What is needed
Quote from the first line below through the line that contains "How do I access", both included, and leave the pictures out.
START Source data
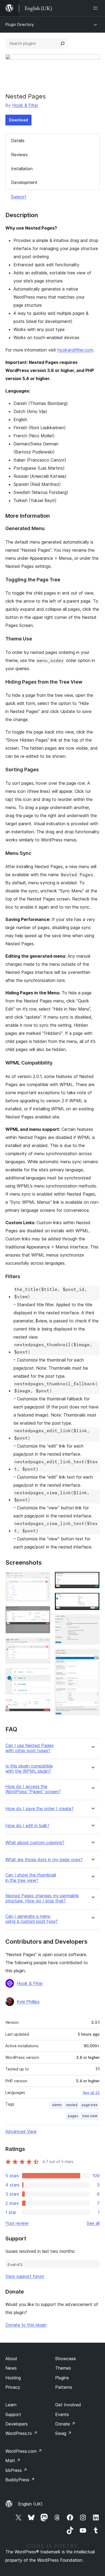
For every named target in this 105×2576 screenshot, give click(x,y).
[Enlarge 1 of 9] (43, 1579)
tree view (89, 2116)
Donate (65, 2424)
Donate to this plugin (26, 2325)
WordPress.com (23, 2451)
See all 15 (91, 2092)
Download (18, 120)
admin (57, 2105)
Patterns (63, 2387)
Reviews (19, 154)
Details (17, 140)
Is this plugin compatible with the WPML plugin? (29, 1768)
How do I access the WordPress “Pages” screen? (33, 1789)
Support (18, 196)
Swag (63, 2433)
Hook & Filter (25, 105)
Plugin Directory (19, 24)
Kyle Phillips (28, 2001)
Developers (16, 2424)
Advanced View (21, 2131)
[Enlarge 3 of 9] (43, 1645)
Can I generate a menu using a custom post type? (31, 1919)
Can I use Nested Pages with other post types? (29, 1748)
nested (71, 2105)
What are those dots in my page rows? (44, 1859)
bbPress (16, 2470)
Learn (10, 2404)
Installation (22, 168)
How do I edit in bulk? (27, 1825)
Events (62, 2414)
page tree (89, 2105)
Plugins (62, 2377)
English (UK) (30, 2504)
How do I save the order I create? (39, 1808)
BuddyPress (20, 2479)
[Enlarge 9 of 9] (92, 1656)
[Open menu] (96, 8)
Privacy (12, 2387)
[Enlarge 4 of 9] (43, 1675)
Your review (17, 2223)
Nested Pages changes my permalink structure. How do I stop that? (42, 1898)
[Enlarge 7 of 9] (92, 1600)
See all (93, 2223)
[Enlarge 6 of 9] (92, 1579)
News (11, 2368)
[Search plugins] (62, 43)
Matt (12, 2460)
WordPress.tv (21, 2433)
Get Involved (68, 2404)
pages (73, 2116)
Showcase (65, 2358)
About (11, 2358)
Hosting (13, 2377)
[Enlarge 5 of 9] (43, 1706)
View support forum (24, 2276)
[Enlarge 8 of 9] (92, 1622)
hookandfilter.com (75, 350)
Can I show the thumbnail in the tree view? (30, 1877)
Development (24, 182)
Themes (63, 2368)
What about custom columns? (34, 1842)
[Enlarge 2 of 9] (43, 1613)
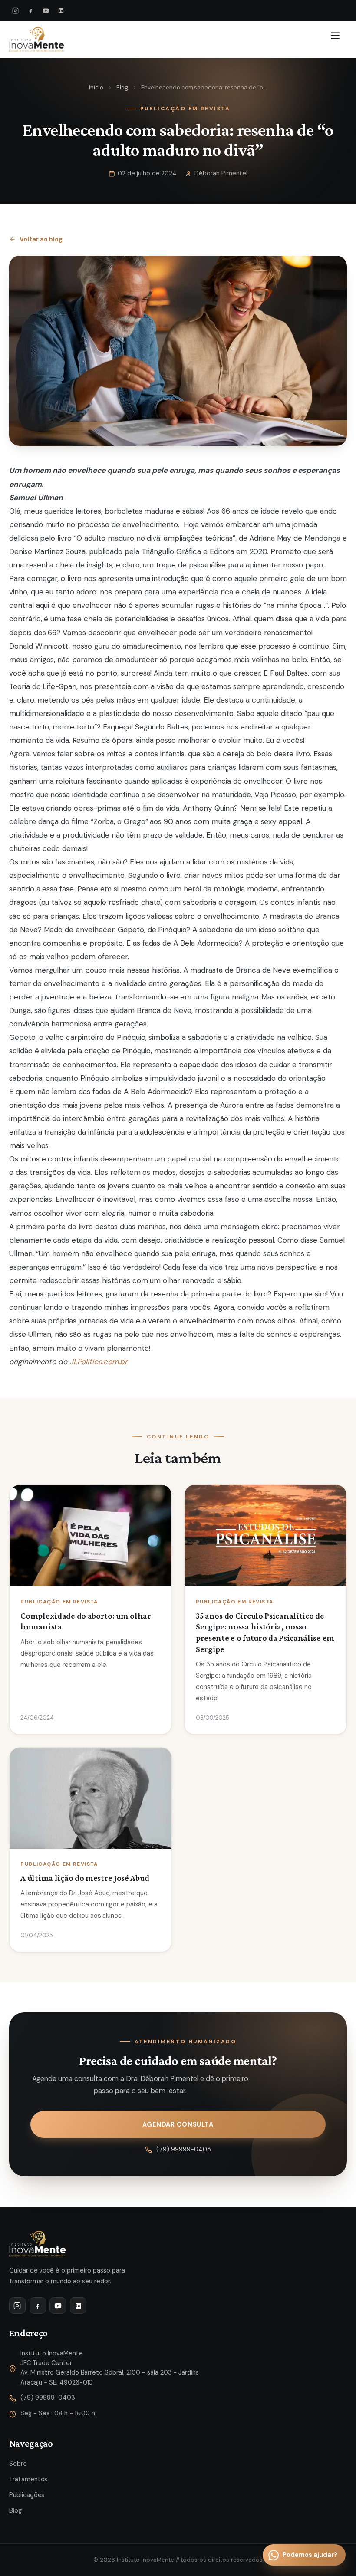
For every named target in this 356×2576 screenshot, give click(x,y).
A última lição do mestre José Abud (84, 1878)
END Source data
Solution
For every named target in this 105×2576 screenshot, give click(x,y).
[Enlarge 1 of 9] (43, 1579)
tree view (89, 2116)
Donate (65, 2424)
Donate to this plugin (26, 2325)
WordPress.com (23, 2451)
See all 15 (91, 2092)
Download (18, 120)
admin (57, 2105)
Patterns (63, 2387)
Reviews (19, 154)
Details (17, 140)
Is this plugin compatible with the WPML plugin? (29, 1768)
How do I access the WordPress “Pages” screen? (33, 1789)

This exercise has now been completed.